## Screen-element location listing
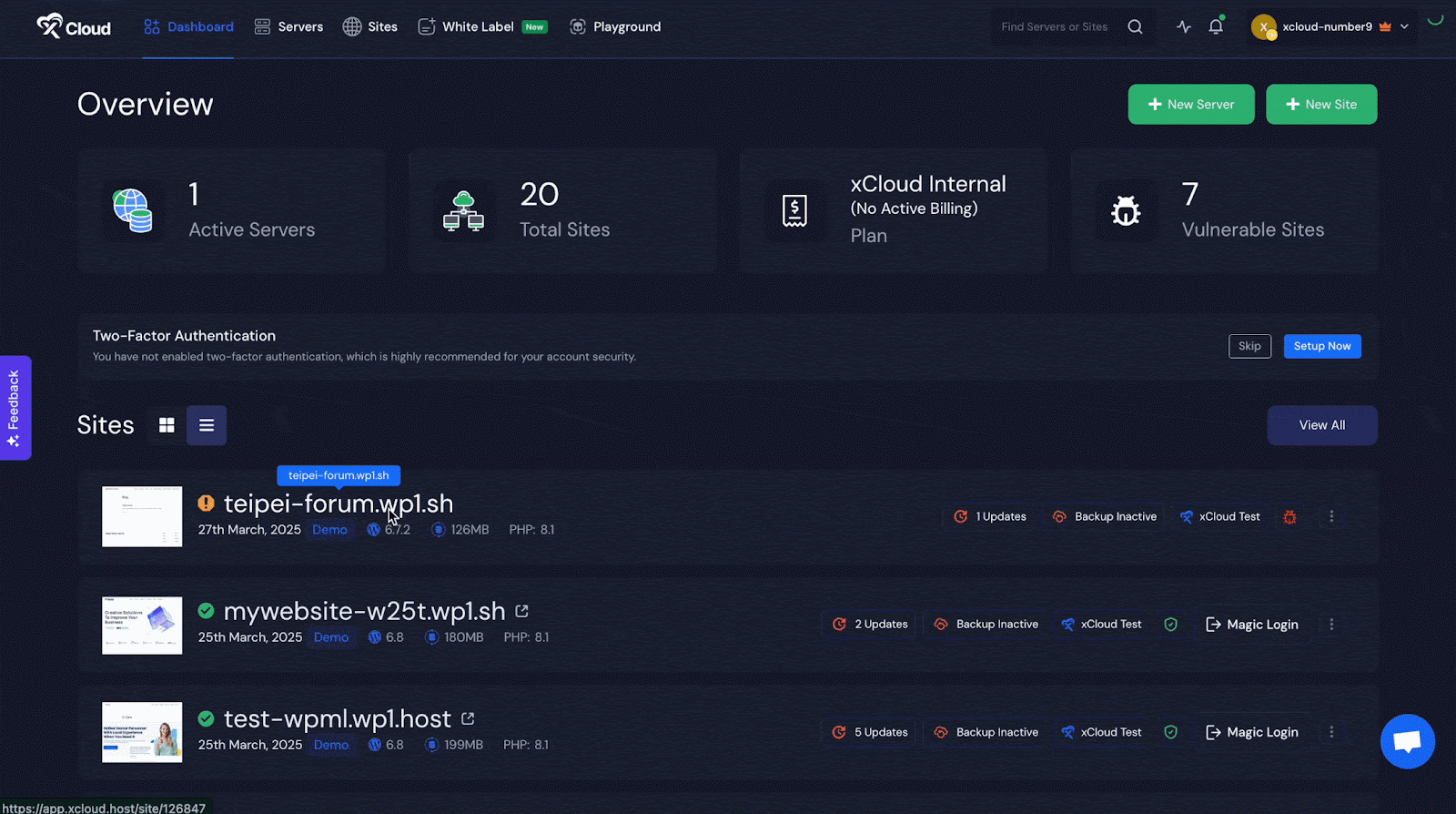This screenshot has width=1456, height=814.
Task: Click the red vulnerability bug for teipei-forum
Action: click(1289, 516)
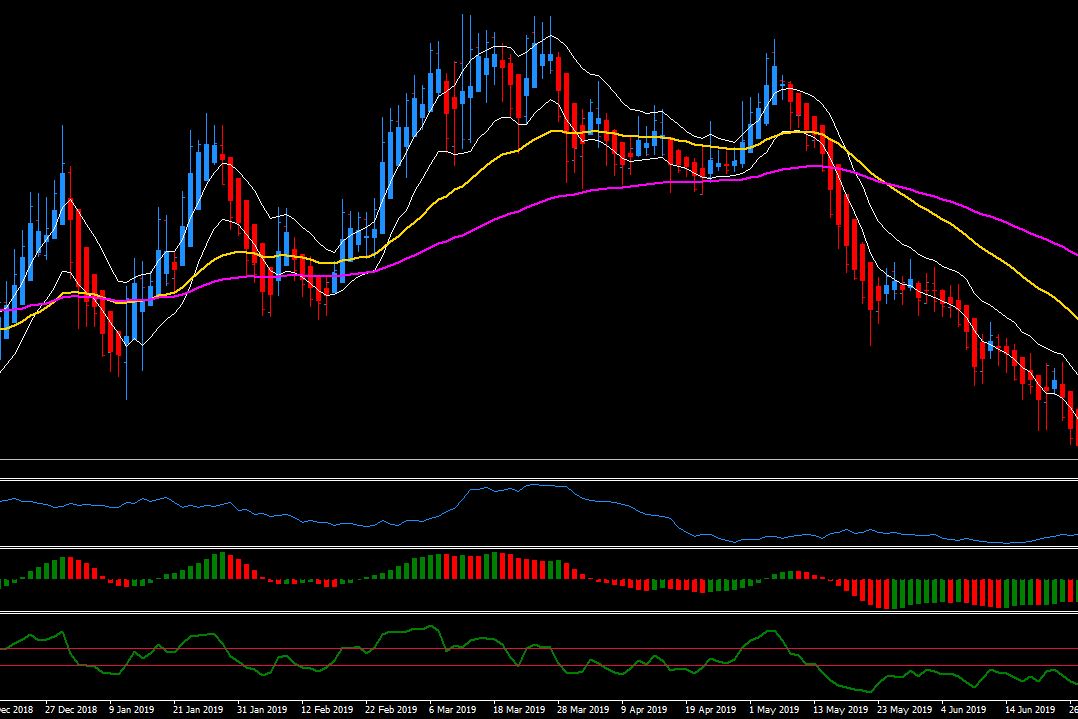The image size is (1078, 719).
Task: Click the 21 Jan 2019 time axis label
Action: [198, 709]
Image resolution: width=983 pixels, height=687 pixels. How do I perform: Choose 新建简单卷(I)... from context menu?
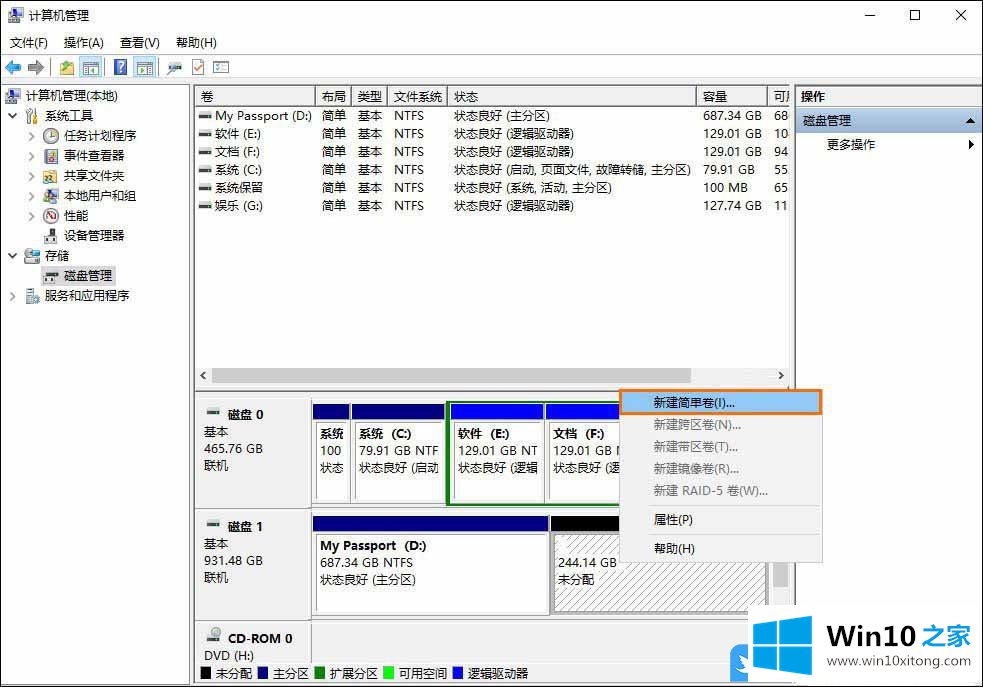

## Instructions to follow
Put every line of the listing above into a Markdown table with the columns "No." and "Line", numbering the rows and omitting blank lines. Leave the pictures out of the table.

## The answer
| No. | Line |
|---|---|
| 1 | This screenshot has width=1456, height=814. |
| 2 | Task: Click the red vulnerability bug for teipei-forum |
| 3 | Action: click(1289, 516) |
| 4 | The image size is (1078, 719). |
| 5 | Task: Click the 21 Jan 2019 time axis label |
| 6 | Action: [198, 709] |
| 7 | Image resolution: width=983 pixels, height=687 pixels. How do I perform: Choose 新建简单卷(I)... from context menu? |